Barry became sports anchor at WKY-TV (now KFOR-TV) in 1966 and was named the station's sports director in 1970. Barry has been awarded Oklahoma's Sportscaster of the Year by the Oklahoma Association of Broadcasters, and was inducted into the Oklahoma Journalism Hall of Fame, the Oklahoma Association of Broadcasters Hall of Fame, and the Oklahoma Sports Hall of Fame. In 2008, he was recognized as a distinguished alumni by the Gaylord College of Journalism and Mass Communication at the University of Oklahoma. Barry was a former member of the National Sportscasters and Sportswriters Association's Board of Directors and has served on many nonprofit and civic boards in Norman, Oklahoma.

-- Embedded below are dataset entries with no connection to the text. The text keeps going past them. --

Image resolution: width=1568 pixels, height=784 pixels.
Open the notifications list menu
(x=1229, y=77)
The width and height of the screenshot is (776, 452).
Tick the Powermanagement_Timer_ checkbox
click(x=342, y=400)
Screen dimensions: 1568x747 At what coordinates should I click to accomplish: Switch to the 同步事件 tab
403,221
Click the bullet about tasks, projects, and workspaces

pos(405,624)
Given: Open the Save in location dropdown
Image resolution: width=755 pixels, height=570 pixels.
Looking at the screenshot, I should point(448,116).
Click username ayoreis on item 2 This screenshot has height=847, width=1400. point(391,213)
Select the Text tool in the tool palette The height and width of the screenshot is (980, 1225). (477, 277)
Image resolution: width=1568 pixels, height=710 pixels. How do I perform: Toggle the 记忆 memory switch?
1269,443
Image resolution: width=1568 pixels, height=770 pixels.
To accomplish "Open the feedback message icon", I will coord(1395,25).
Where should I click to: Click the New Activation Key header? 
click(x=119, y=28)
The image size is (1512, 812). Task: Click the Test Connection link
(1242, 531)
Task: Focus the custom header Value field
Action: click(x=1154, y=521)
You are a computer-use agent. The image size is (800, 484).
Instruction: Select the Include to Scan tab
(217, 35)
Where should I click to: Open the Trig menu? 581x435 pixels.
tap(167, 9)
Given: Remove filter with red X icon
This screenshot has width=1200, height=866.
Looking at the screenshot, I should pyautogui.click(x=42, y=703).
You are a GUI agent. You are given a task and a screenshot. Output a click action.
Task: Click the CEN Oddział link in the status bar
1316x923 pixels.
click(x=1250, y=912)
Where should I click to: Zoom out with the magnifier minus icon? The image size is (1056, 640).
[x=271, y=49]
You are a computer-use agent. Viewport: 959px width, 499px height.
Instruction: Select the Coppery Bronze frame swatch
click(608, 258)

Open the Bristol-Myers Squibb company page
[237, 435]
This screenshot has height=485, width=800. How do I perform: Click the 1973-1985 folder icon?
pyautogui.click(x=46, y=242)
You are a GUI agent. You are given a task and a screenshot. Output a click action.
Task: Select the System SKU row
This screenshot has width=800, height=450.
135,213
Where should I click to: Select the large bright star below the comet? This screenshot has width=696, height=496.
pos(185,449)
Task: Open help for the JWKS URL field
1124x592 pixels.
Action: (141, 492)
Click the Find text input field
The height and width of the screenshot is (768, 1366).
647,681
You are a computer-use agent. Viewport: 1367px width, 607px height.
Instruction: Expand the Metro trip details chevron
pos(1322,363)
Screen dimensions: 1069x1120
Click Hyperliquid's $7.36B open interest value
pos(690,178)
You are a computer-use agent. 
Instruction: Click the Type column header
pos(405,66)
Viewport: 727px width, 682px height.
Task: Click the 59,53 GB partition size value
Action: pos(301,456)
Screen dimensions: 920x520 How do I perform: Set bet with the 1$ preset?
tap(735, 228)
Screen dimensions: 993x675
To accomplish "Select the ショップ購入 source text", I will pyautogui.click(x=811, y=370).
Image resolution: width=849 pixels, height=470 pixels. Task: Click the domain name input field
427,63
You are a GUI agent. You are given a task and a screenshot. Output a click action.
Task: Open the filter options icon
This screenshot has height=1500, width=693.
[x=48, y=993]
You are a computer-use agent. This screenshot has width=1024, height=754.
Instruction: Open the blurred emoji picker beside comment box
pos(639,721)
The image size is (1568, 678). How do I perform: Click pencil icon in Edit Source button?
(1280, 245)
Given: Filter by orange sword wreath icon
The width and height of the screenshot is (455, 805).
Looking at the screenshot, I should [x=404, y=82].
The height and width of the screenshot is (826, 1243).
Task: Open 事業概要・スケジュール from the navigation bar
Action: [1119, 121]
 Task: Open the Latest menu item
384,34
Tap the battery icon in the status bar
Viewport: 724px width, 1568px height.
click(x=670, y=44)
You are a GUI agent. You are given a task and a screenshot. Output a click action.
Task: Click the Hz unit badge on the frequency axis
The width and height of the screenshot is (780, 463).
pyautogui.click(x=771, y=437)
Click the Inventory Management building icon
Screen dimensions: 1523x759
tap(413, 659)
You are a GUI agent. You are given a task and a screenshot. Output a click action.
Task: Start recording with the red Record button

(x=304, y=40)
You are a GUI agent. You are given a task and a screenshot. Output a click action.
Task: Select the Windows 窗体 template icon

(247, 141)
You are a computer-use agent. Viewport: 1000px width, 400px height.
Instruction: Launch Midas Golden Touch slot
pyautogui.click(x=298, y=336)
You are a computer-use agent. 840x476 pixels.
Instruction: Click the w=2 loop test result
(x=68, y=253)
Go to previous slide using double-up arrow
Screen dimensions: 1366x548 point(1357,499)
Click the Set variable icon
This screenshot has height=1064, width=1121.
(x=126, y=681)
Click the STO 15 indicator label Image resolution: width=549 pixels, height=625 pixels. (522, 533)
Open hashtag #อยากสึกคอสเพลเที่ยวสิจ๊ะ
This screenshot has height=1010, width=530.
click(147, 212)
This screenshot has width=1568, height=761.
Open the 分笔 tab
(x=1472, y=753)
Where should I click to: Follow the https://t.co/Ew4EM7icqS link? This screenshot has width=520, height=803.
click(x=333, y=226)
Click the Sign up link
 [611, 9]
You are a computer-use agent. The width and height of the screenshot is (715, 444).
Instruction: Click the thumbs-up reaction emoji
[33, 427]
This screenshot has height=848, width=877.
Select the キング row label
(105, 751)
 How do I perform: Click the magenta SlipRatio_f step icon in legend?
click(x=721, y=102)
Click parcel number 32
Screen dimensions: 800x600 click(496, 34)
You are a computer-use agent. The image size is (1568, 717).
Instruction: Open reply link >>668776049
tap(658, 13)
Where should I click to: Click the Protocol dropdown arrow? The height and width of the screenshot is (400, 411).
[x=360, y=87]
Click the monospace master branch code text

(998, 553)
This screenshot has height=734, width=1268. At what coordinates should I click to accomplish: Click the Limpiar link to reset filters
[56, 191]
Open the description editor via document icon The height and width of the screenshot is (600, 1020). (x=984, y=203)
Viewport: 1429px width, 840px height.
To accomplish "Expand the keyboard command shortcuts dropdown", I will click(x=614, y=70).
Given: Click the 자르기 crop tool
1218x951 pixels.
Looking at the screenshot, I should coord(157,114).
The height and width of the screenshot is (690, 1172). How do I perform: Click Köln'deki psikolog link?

In 1997, Barry turned over his sports director duties to his younger son, Bob Barry Jr. (who then worked as the 10 p.m. sports anchor). In December 2008, Barry retired from KFOR-TV and television broadcasting. In September 2009, Barry was honored with the Oklahoma City Public Schools' Wall of Fame Humanitarian Award. At the end of the 2010-11 OU men's basketball season, Barry retired from play-by-play duties due to health issues, turning the duties over to local sportscaster Toby Rowland (formerly of Oklahoma City CBS affiliate KWTV).

==Death==
Barry died in his Norman, Oklahoma home on October 30, 2011, at the age of 80. He was preceded in death by his wife Joan Ellen Barry (née Hester) (October 15, 1932 - June 10, 2003), and was survived by two sons, John Franklin "Frank" Barry, and Robert Bonnin "Bob" Barry Jr. (December 21, 1956 - June 20, 2015)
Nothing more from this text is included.